Consuming and reassigning a type via a mutable reference

I was building a state machine and wanted to model a state transition where I change the state, but reuse some of the data of the old state. In other words I wanted to update the variable behind a mutable reference by consuming the original value and creating a new one.

This code basically does it:

#[derive(Debug)]
enum State {
    A { data: Data },
    B { data: Data },
}

impl State {
    fn toggle(&mut self) {
        map_type(self, |s| match s {
            State::A { data } => State::B { data },
            State::B { data } => State::A { data },
        });
    }
}

#[derive(Debug)]
struct Data;

fn map_type<T>(val: &mut T, f: impl FnOnce(T) -> T) {
    unsafe {
        let original = std::ptr::read(val);
        std::ptr::write(val, f(original));
    }
}

I did not find anything similar to map_type in the standard library, so I assume what I am doing is wrong on some degree. But I can't find out what is wrong with this.

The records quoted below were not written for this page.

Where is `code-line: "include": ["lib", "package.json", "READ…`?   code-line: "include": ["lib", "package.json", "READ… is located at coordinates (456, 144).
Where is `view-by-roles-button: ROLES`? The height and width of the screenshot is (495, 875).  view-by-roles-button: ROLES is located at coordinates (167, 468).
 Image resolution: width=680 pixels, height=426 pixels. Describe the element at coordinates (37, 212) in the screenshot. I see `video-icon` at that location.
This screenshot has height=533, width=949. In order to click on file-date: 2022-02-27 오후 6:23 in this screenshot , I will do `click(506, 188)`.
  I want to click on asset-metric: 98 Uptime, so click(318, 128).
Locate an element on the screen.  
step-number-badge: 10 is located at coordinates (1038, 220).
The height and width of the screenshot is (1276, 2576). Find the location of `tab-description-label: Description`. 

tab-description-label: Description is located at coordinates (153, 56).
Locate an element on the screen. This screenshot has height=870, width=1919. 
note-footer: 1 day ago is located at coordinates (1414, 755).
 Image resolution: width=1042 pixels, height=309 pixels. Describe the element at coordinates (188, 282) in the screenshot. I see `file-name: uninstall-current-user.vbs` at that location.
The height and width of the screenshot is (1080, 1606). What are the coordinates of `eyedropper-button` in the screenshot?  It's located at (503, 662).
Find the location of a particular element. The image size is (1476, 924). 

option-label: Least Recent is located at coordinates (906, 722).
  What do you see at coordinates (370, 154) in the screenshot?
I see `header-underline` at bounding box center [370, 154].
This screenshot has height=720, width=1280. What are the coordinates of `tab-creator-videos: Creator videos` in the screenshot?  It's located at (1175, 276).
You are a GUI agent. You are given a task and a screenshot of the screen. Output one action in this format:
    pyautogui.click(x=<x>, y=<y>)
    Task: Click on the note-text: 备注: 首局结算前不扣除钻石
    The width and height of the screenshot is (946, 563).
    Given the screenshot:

What do you think about the code?

Have you seen mem::replace?

Sorry, I meant replace_with.

The problem with doing it yourself is handling panics, which is what replace_with does for you.

4 Likes

Oh, they even have the same example :smile:

But why is it not in the standard library? This seems like a standard use-case and I am hesitant to use a crate, that might be unmaintained

1 Like

Many very useful things, necessary things, are not in the Rust std library. The std library is not meant to cover everything.

This crate is popular and recommended here quite often. There is no reason to avoid crates like this. And it is almost always better to use an established crate than to write and maintain the necessary unsafe code yourself.

However, in this case there is an RFC for adding it to std but it was closed with this explanation.

4 Likes

FWIW, I also have a (perhaps unhealthy) desire to minimize my crate dependencies, so I generally lean towards a pattern like this:

#[derive(Debug, Default)]
enum State {
    #[default] Poisoned,
    A { data: Data },
    B { data: Data },
}

impl State {
    fn toggle(&mut self) {
        *self = match std::mem::take(self) {
            State::A { data } => State::B { data },
            State::B { data } => State::A { data },
            State::Poisoned => unreachable!(),
        };
    }
}

#[derive(Debug)]
struct Data;

It has the unfortunate effect of adding a variant that has to be handled everywhere, but it's entirely safe code and pretty clear what's going on. (If you don't want to declare the poison value as default, you can use mem::replace in place of mem::take.)